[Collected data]
※ ※ ※
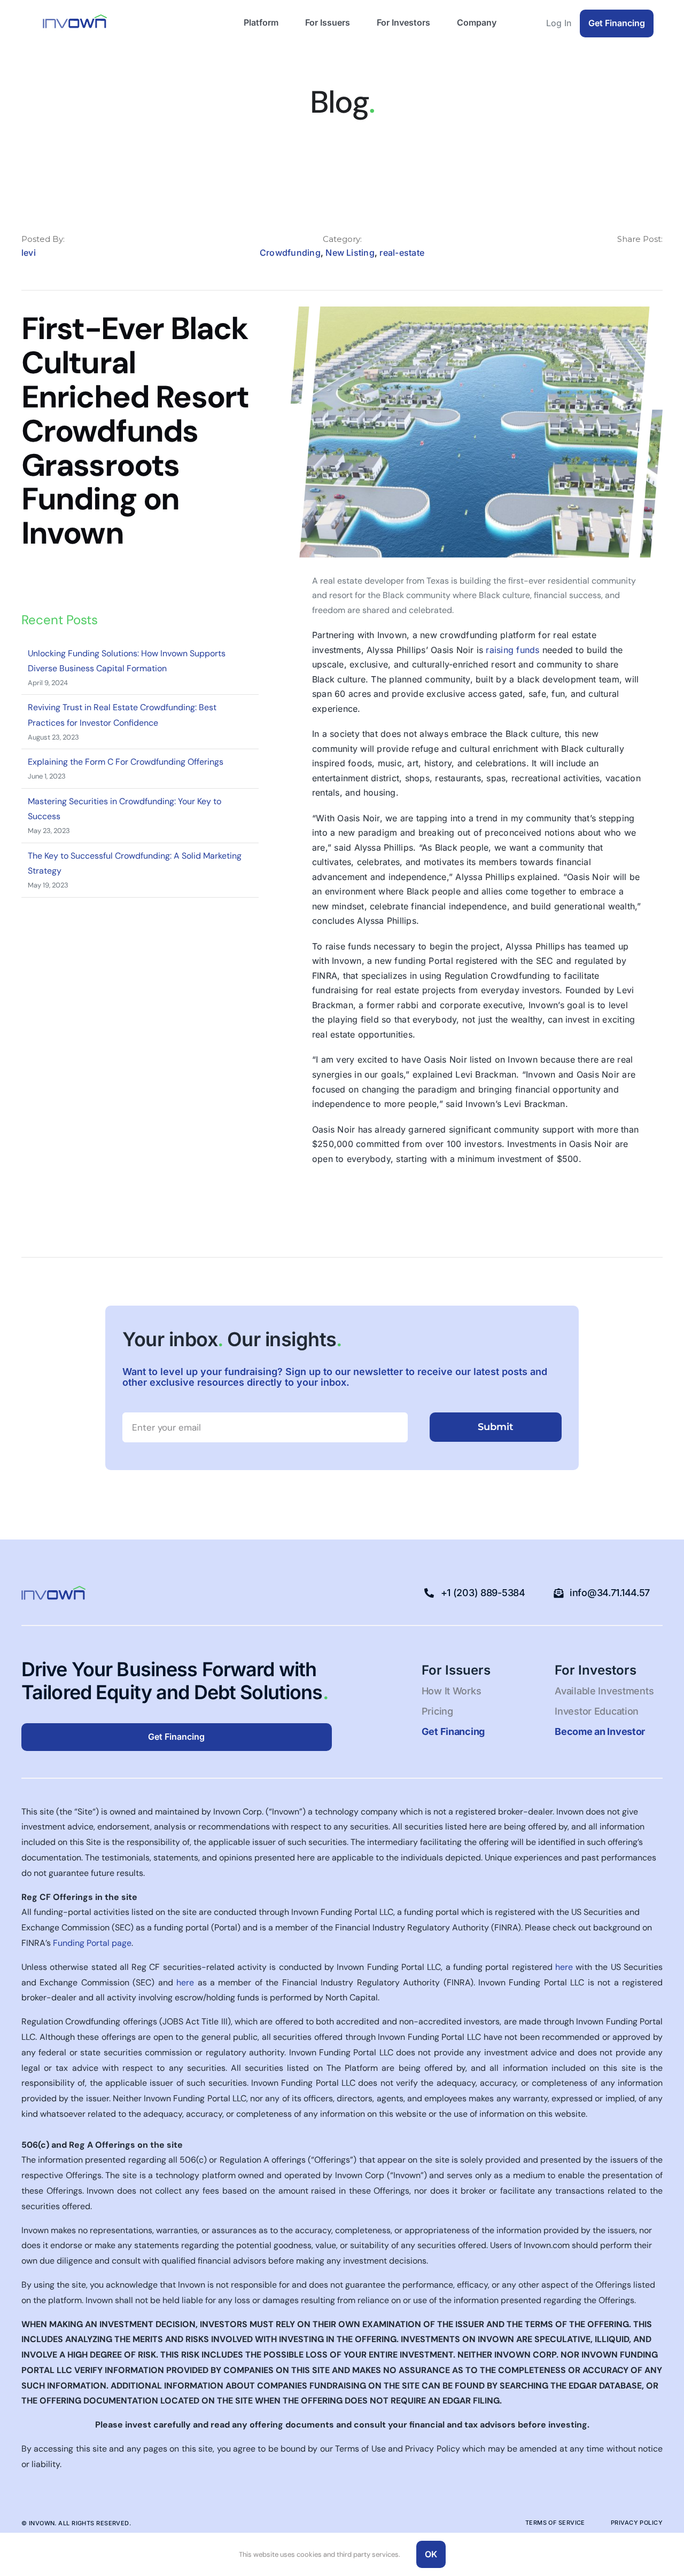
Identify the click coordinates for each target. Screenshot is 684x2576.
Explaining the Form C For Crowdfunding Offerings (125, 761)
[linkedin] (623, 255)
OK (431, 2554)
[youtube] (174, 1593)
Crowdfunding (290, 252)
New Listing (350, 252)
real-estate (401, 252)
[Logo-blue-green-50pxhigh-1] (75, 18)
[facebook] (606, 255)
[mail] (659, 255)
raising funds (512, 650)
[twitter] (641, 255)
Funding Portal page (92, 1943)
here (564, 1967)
※ ※ ※
**Assignment:**
A verbatim transcription is required of the lines from the one with "[mail] (659, 255)" through the final line of the entries above, and of nothing else.

**Output for this task:**
[mail] (659, 255)
raising funds (512, 650)
[twitter] (641, 255)
Funding Portal page (92, 1943)
here (564, 1967)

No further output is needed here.